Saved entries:

┄┄┄┄┄┄┄┄┄┄

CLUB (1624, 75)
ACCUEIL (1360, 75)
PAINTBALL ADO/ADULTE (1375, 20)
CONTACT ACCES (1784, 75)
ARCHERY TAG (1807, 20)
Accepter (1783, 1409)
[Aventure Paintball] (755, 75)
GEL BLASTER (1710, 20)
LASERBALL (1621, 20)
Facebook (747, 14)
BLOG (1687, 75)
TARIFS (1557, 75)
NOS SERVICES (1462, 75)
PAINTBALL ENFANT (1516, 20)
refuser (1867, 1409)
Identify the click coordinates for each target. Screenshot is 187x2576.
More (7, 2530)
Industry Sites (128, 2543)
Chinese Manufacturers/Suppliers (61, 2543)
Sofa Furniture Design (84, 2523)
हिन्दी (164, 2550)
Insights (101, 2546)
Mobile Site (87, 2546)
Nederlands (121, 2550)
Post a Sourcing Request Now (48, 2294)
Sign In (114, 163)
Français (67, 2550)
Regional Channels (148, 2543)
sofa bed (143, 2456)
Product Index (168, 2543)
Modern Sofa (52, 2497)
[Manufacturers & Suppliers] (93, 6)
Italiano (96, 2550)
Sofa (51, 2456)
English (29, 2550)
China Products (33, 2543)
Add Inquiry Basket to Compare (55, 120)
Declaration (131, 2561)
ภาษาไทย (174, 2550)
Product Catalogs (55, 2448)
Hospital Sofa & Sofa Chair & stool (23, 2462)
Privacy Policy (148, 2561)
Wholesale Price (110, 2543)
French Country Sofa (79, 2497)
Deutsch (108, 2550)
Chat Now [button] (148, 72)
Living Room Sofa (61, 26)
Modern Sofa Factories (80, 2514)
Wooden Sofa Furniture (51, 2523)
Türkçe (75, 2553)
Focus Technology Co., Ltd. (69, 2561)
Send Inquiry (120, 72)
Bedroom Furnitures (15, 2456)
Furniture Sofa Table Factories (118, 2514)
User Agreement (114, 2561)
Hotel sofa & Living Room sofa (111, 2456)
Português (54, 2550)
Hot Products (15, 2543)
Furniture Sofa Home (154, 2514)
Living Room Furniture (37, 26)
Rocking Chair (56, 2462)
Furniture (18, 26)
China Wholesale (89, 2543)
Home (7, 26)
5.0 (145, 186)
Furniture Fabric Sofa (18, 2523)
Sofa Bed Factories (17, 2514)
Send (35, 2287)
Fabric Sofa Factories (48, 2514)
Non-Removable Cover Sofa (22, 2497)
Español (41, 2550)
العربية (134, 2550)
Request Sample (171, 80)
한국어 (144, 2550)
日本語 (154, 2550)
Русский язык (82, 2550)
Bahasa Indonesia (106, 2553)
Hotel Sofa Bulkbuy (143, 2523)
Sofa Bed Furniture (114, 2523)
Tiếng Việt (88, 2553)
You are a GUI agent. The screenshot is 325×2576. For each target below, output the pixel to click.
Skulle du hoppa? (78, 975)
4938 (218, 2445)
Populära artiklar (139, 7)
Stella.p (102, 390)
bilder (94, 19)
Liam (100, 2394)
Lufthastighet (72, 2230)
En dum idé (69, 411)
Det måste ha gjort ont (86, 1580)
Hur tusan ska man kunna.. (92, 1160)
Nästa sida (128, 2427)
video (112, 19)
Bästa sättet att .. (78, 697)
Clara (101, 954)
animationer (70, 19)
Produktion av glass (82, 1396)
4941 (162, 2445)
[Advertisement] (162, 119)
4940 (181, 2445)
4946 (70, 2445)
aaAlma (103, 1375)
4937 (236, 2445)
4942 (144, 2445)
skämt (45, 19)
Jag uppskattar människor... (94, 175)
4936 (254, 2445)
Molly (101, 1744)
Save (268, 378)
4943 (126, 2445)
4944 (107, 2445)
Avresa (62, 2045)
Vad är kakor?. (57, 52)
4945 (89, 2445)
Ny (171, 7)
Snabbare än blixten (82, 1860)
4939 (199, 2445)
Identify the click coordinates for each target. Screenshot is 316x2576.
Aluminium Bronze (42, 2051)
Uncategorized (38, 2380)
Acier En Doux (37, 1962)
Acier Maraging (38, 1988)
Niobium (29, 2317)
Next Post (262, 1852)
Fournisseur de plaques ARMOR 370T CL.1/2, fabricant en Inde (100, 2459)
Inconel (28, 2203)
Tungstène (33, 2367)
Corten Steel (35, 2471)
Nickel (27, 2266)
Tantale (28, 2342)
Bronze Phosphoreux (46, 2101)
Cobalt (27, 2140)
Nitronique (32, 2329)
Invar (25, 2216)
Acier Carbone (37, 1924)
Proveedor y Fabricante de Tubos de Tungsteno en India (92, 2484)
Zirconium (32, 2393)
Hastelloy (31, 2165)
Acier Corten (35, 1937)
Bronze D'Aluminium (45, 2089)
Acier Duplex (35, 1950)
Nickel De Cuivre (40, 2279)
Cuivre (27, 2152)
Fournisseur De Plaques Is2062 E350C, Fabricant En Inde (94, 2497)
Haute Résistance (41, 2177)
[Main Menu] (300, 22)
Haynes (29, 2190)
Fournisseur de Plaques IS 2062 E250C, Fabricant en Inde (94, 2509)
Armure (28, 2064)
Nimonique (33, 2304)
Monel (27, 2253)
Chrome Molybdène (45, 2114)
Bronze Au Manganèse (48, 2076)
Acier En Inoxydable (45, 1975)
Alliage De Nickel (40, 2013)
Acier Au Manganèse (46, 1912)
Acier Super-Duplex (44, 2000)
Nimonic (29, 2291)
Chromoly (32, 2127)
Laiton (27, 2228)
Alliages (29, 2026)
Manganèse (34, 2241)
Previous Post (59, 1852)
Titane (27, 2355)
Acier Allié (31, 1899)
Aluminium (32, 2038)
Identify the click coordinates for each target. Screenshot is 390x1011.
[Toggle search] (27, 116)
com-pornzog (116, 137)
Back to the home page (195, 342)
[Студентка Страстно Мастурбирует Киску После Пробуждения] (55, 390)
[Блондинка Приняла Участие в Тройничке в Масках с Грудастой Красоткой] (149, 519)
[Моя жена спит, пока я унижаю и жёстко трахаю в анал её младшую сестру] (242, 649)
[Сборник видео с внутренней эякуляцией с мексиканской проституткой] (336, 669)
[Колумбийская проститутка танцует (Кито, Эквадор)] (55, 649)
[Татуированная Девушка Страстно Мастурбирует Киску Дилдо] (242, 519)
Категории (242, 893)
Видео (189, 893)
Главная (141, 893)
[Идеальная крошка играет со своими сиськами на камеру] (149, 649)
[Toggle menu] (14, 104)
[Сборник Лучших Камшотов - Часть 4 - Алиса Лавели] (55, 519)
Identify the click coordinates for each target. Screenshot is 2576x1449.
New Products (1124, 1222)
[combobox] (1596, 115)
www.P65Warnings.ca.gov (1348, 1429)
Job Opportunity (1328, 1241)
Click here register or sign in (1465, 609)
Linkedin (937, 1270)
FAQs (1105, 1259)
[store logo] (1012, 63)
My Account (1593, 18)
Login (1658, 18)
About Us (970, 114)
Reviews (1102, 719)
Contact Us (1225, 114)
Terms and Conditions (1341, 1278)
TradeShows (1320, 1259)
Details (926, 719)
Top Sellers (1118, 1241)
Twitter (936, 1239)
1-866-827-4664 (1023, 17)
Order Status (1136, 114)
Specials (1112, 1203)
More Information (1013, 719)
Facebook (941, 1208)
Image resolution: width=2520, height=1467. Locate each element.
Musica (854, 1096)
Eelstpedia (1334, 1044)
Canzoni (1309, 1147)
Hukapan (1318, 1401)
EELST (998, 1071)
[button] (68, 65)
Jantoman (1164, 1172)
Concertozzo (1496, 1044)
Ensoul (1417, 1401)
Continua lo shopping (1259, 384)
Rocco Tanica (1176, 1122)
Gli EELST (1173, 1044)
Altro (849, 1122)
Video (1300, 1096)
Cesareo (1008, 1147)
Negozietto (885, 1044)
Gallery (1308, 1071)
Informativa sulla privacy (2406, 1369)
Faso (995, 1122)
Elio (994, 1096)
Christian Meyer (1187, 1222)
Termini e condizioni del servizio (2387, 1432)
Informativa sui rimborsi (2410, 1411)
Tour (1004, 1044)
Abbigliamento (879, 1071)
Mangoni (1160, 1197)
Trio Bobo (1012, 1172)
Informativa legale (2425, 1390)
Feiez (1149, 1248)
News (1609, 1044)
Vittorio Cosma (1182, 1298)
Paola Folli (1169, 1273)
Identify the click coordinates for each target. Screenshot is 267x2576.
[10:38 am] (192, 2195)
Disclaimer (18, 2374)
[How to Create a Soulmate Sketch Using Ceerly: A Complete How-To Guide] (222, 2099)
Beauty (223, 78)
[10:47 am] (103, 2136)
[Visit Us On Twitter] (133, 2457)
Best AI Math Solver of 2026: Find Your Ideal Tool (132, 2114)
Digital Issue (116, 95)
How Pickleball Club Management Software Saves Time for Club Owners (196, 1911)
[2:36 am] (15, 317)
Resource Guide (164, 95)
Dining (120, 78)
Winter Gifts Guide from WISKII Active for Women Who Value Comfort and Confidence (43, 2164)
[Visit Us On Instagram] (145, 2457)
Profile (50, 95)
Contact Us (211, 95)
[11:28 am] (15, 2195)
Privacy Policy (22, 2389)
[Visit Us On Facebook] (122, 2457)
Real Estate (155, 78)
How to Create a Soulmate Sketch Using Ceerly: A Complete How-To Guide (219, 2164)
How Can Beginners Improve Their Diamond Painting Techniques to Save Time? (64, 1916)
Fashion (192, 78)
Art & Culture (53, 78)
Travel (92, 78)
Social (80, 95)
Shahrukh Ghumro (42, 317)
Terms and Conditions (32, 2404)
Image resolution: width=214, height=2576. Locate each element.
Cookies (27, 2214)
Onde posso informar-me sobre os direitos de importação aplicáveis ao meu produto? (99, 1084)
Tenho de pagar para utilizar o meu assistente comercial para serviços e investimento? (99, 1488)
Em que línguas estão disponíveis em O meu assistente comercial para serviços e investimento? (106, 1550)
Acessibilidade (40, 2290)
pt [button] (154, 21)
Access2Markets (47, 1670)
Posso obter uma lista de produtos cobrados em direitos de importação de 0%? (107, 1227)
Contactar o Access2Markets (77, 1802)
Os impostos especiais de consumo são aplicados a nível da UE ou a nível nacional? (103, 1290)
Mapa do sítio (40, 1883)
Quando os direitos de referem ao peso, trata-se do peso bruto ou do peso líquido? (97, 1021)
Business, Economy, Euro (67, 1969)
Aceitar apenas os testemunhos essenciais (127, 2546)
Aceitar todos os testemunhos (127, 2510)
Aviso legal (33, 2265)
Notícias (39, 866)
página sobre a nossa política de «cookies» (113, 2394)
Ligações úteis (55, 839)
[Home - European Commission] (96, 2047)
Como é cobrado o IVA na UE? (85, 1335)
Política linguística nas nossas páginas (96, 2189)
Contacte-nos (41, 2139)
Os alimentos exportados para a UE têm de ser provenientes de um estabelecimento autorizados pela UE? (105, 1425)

┄┄┄┄┄┄┄┄┄┄

• _WHAT YOU HAVE TO DO_
Please restate only the opening stretch of the records above: every line from the first through the one containing "Español (41, 2550)", exactly as written.

• _COMPLETED TASK_
CLUB (1624, 75)
ACCUEIL (1360, 75)
PAINTBALL ADO/ADULTE (1375, 20)
CONTACT ACCES (1784, 75)
ARCHERY TAG (1807, 20)
Accepter (1783, 1409)
[Aventure Paintball] (755, 75)
GEL BLASTER (1710, 20)
LASERBALL (1621, 20)
Facebook (747, 14)
BLOG (1687, 75)
TARIFS (1557, 75)
NOS SERVICES (1462, 75)
PAINTBALL ENFANT (1516, 20)
refuser (1867, 1409)
Identify the click coordinates for each target. Screenshot is 187x2576.
More (7, 2530)
Industry Sites (128, 2543)
Chinese Manufacturers/Suppliers (61, 2543)
Sofa Furniture Design (84, 2523)
हिन्दी (164, 2550)
Insights (101, 2546)
Mobile Site (87, 2546)
Nederlands (121, 2550)
Post a Sourcing Request Now (48, 2294)
Sign In (114, 163)
Français (67, 2550)
Regional Channels (148, 2543)
sofa bed (143, 2456)
Product Index (168, 2543)
Modern Sofa (52, 2497)
[Manufacturers & Suppliers] (93, 6)
Italiano (96, 2550)
Sofa (51, 2456)
English (29, 2550)
China Products (33, 2543)
Add Inquiry Basket to Compare (55, 120)
Declaration (131, 2561)
ภาษาไทย (174, 2550)
Product Catalogs (55, 2448)
Hospital Sofa & Sofa Chair & stool (23, 2462)
Privacy Policy (148, 2561)
Wholesale Price (110, 2543)
French Country Sofa (79, 2497)
Deutsch (108, 2550)
Chat Now [button] (148, 72)
Living Room Sofa (61, 26)
Modern Sofa Factories (80, 2514)
Wooden Sofa Furniture (51, 2523)
Türkçe (75, 2553)
Focus Technology Co., Ltd. (69, 2561)
Send Inquiry (120, 72)
Bedroom Furnitures (15, 2456)
Furniture Sofa Table Factories (118, 2514)
User Agreement (114, 2561)
Hotel sofa & Living Room sofa (111, 2456)
Português (54, 2550)
Hot Products (15, 2543)
Furniture Sofa Home (154, 2514)
Living Room Furniture (37, 26)
Rocking Chair (56, 2462)
Furniture (18, 26)
China Wholesale (89, 2543)
Home (7, 26)
5.0 (145, 186)
Furniture Fabric Sofa (18, 2523)
Sofa Bed Factories (17, 2514)
Send (35, 2287)
Fabric Sofa Factories (48, 2514)
Non-Removable Cover Sofa (22, 2497)
Español (41, 2550)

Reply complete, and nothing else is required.